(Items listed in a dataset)
....

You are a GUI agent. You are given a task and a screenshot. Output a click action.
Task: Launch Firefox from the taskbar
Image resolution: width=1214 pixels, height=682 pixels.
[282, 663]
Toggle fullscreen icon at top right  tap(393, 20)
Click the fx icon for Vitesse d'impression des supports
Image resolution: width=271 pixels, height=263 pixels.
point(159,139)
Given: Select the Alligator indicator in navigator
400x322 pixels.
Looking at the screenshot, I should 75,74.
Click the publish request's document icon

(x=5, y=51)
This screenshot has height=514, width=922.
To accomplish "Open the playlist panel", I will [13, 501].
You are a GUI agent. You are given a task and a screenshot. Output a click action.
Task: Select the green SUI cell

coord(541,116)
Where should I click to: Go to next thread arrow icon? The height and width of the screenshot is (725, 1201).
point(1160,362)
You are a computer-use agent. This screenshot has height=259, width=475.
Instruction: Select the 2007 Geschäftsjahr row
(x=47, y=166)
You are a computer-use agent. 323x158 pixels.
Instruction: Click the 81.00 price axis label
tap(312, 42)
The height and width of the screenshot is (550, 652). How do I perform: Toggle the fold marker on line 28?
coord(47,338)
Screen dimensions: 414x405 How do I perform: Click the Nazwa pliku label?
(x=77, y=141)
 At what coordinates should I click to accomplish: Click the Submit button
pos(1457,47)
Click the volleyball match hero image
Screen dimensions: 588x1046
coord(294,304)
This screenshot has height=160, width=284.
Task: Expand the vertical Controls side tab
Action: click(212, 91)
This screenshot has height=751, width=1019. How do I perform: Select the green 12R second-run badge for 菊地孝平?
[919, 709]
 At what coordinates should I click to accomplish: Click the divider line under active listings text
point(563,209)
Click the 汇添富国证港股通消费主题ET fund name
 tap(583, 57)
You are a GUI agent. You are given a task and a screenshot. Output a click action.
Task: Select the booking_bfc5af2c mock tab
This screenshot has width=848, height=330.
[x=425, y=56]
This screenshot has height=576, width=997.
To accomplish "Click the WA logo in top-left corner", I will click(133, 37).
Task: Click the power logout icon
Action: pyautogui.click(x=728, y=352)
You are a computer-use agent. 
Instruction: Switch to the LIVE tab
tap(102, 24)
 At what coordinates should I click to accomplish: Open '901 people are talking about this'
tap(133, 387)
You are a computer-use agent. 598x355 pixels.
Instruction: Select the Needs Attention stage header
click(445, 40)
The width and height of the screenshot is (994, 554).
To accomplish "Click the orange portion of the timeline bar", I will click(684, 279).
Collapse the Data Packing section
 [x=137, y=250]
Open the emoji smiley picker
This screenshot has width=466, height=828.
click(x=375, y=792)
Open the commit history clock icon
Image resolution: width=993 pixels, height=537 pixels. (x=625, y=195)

....

• **WHAT IS BEING ASKED**: Please copy exactly, and only, the lines from the line containing "This screenshot has width=466, height=828." through the last line of the records, with both ends included.

• **ANSWER SPACE**:
This screenshot has width=466, height=828.
click(x=375, y=792)
Open the commit history clock icon
Image resolution: width=993 pixels, height=537 pixels. (x=625, y=195)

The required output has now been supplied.